Swan failed to establish the second element — that she performed her job satisfactorily. Early in her tenure with BOA, Swan received written warnings on three occasions indicating that if she did not improve her performance she risked termination. Additional evaluations in her personnel file indicate that throughout her tenure with BOA she performed satisfactorily with respect to certain tasks and poorly with respect to other tasks. Indeed, in 2005, she received written notifications of performance deficiencies and warnings of potential termination in February, June, and November. Despite these warnings and additional efforts by BOA, Swan continued to perform poorly and, ultimately, was terminated for poor performance.

Moreover, the district court properly concluded that Swan failed to establish pretext. An employee may demonstrate pretext “ ‘either directly by persuading the court that a discriminatory reason likely motivated [an employer] or indirectly by showing that [an employer’s] proffered explanation is unworthy of credence.’ ” Diaz, 521 F.3d at 1212 (quoting Snead v. Metro. Prop. & Cas. Ins. Co., 237 F.3d 1080, 1093-94 (9th Cir.2001)). At this stage, the employee must produce “specific, substantial evidence of pretext.” Coleman, 232 F.3d at 1282.

BOA asserted that it terminated Swan for poor performance. Swan’s allegations of stellar performance are insufficient to survive summary judgment. For example, Swan asserts that BOA paid her discretionary, merit-based bonuses in 2005 and that payment of these bonuses refutes BOA’s justification of poor performance. Notably, there is nothing in the record to support these assertions and Swan cannot defeat summary judgment with mere conclusory allegations: See Hernandez v. Spacelabs Med. Inc., 343 F.3d 1107, 1112 (9th Cir.2003).
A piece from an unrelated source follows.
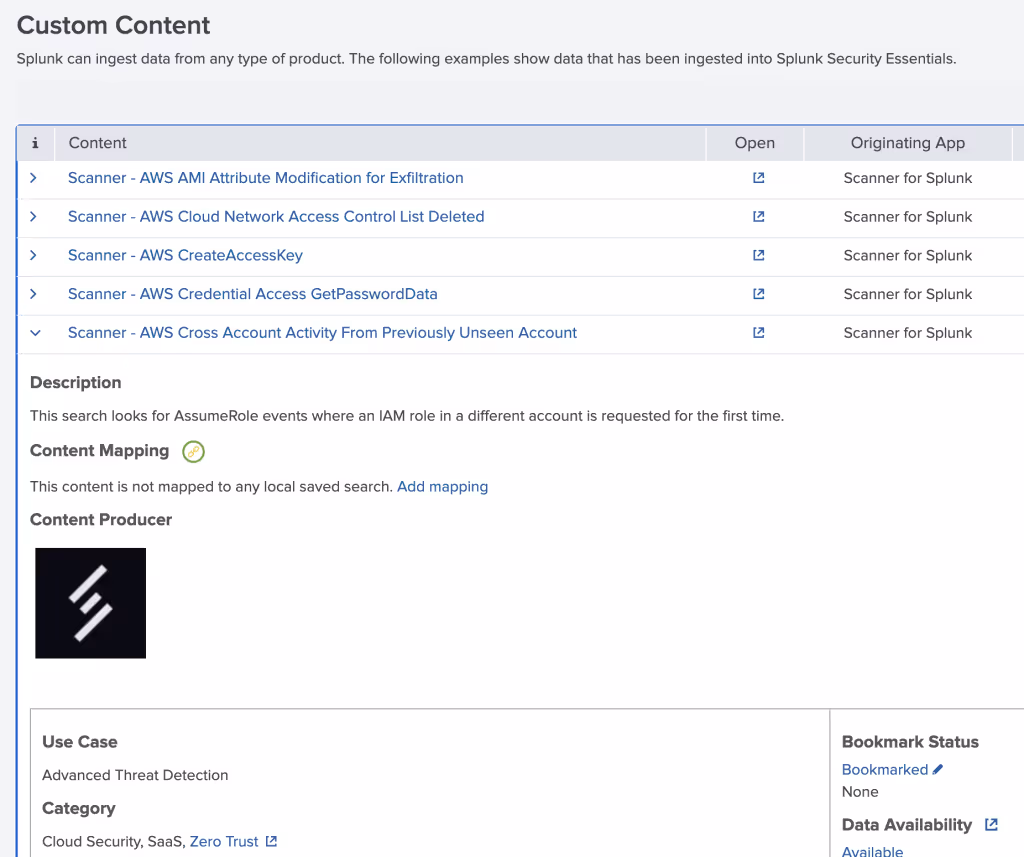Sort the table by the Content column header

coord(97,143)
Further, during her deposition, Swan conceded that she had no reason to believe that the BOA officer who made the decision to terminate her (who *906 also was a member of her protected class) terminated her on the basis of her age.

B. Swan’s State-law Discrimination Claim

The district court properly concluded that Swan’s state-law discrimination claims were time-barred. Under Nevada law, “[n]o action ... may be brought more than 180 days after the date of the act complained of.” Nev.Rev.Stat. § 613.430. BOA terminated Swan on December 30, 2005, which started the clock for the statute of limitations. Swan filed a complaint -with the Nevada Equal Rights Commission (“NERC”) on June 27, 2006, which was 178 days after her termination. NERC issued a right-to-sue letter to Swan on November 24, 2006. Swan then waited approximately ninety days before filing her federal complaint. The statute of limitations tolled during the pendency of her complaint before the NERC. See id. (“When a complaint is filed with the [NERC] the limitation provided by this section is tolled as to any action authorized by NRS 613.420 during the pendency of the complaint before the Commission.”). However, her state-law discrimination claims are untimely by approximately eighty-eight days.

C. Swan’s FMLA Claim

The district court properly granted summary judgment in BOA’s favor on Swan’s FMLA claim. To prevail on an FMLA interference claim, a plaintiff must establish “by a preponderance of the evidence that her taking of FMLA-protected leave constituted a negative factor in the decision to terminate her.” Bachelder v. Am. W. Airlines, Inc., 259 F.3d 1112, 1125 (9th Cir.2001). The gist of Swan’s claim is that she had a “stellar” employment history and that BOA began targeting her with frivolous disciplinary measures only after she gave notice of her intent to take FMLA-related leave.